Ils étaient seize députés écologistes, alors qu'il faut quinze députés pour faire un groupe. Faute d'accord entre la tendance pro-gouvernementale et celle restée fidèle à Cécile Duflot, les verts de l'Assemblée nationale ont explosé. La minorité réformiste forte de six membres a rejoint le groupe socialiste.
Vu la "dérive sectaire" d'EELV, les écologistes réformistes constitueront, au sein d'un groupe "socialiste, écologiste et républicain", une composante "libre de ses positions" sous la houlette de Véronique Massonneau, qui devient vice-présidente de ce groupe recomposé, selon un communiqué commun.

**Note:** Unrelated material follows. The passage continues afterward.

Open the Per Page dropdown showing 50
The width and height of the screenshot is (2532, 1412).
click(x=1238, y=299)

Cécile Duflot voulait rester seule présidente
Le député François de Rugy avait prévenu ce jeudi que "l'existence" du groupe était "en cause" si celui-ci ne désignait pas, aux côtés de Cécile Duflot, un coprésident représentant la sensibilité pro-gouvernementale. "...le groupe écologiste ne peut exister à l'Assemblée nationale que si les différentes sensibilités sont respectées", avait-t-il averti sur LCP.

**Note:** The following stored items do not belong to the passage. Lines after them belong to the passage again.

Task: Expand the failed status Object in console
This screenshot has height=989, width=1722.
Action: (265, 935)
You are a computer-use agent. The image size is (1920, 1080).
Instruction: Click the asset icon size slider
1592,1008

Celui qui a remplacé Denis Baupin à la vice-présidence de l'Assemblée après la démission de ce dernier, avait indiqué qu'il serait remplacé à la coprésidence du groupe par Véronique Massonneau. Dans l'entourage de Cécile Duflot, on affirmait pourtant que l'ex-ministre était "la seule présidente du groupe pour l'instant".

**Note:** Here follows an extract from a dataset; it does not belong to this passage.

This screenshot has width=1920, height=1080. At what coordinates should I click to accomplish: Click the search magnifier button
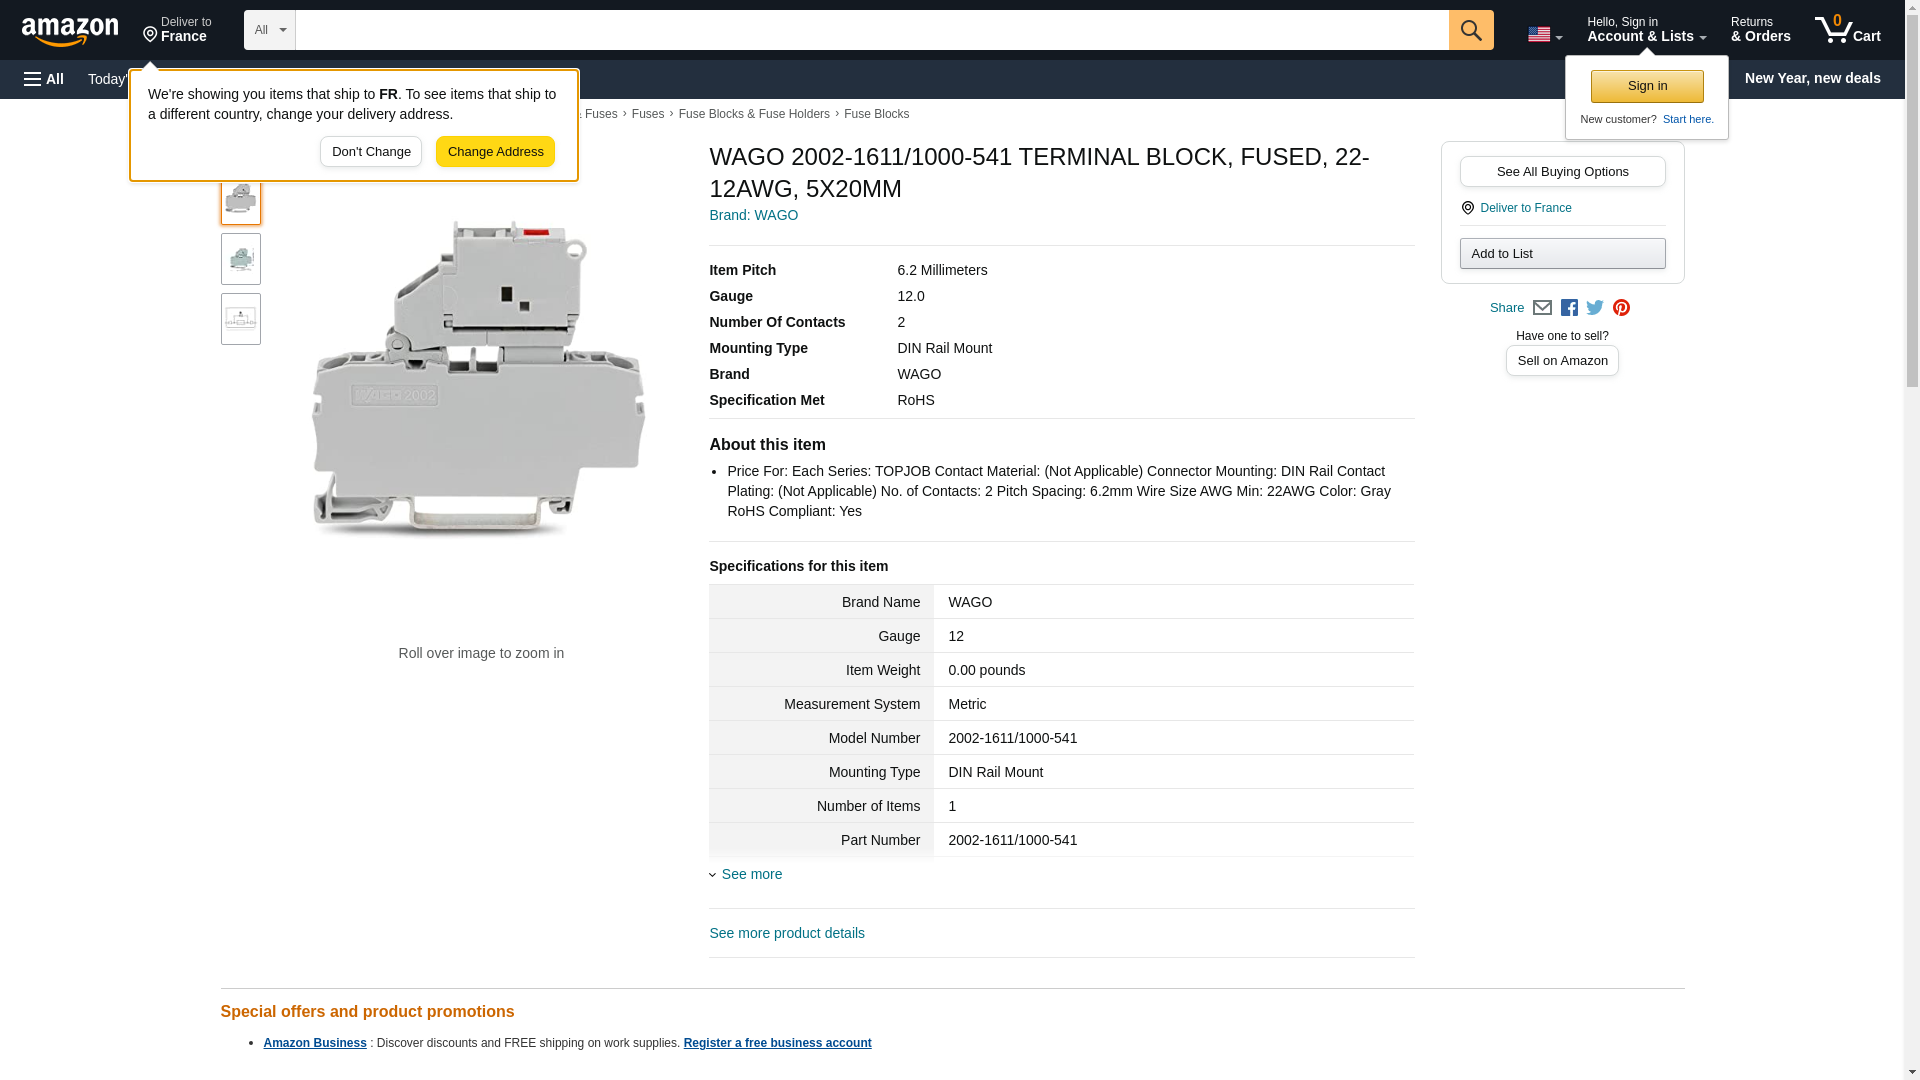pos(1470,30)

Le groupe écologiste était profondément divisé depuis le refus de Cécile Duflot et Pascal Canfin de participer au gouvernement de Manuel Valls en avril 2014. Barbara Pompili et Jean-Vincent Placé ont intégré le gouvernement en février, en compagnie de l'ex-secrétaire nationale d'EELV Emmanuelle Cosse. Selon Libération, un "deal" avait été passé entre les deux tendances. A Cécile Duflot, la présidence du groupe, aux réformistes la vice-présidence de l'Assemblée. Les dix députés écologistes critiques du gouvernement ne désespèrent pas de reformer un groupe avec cinq non-inscrits.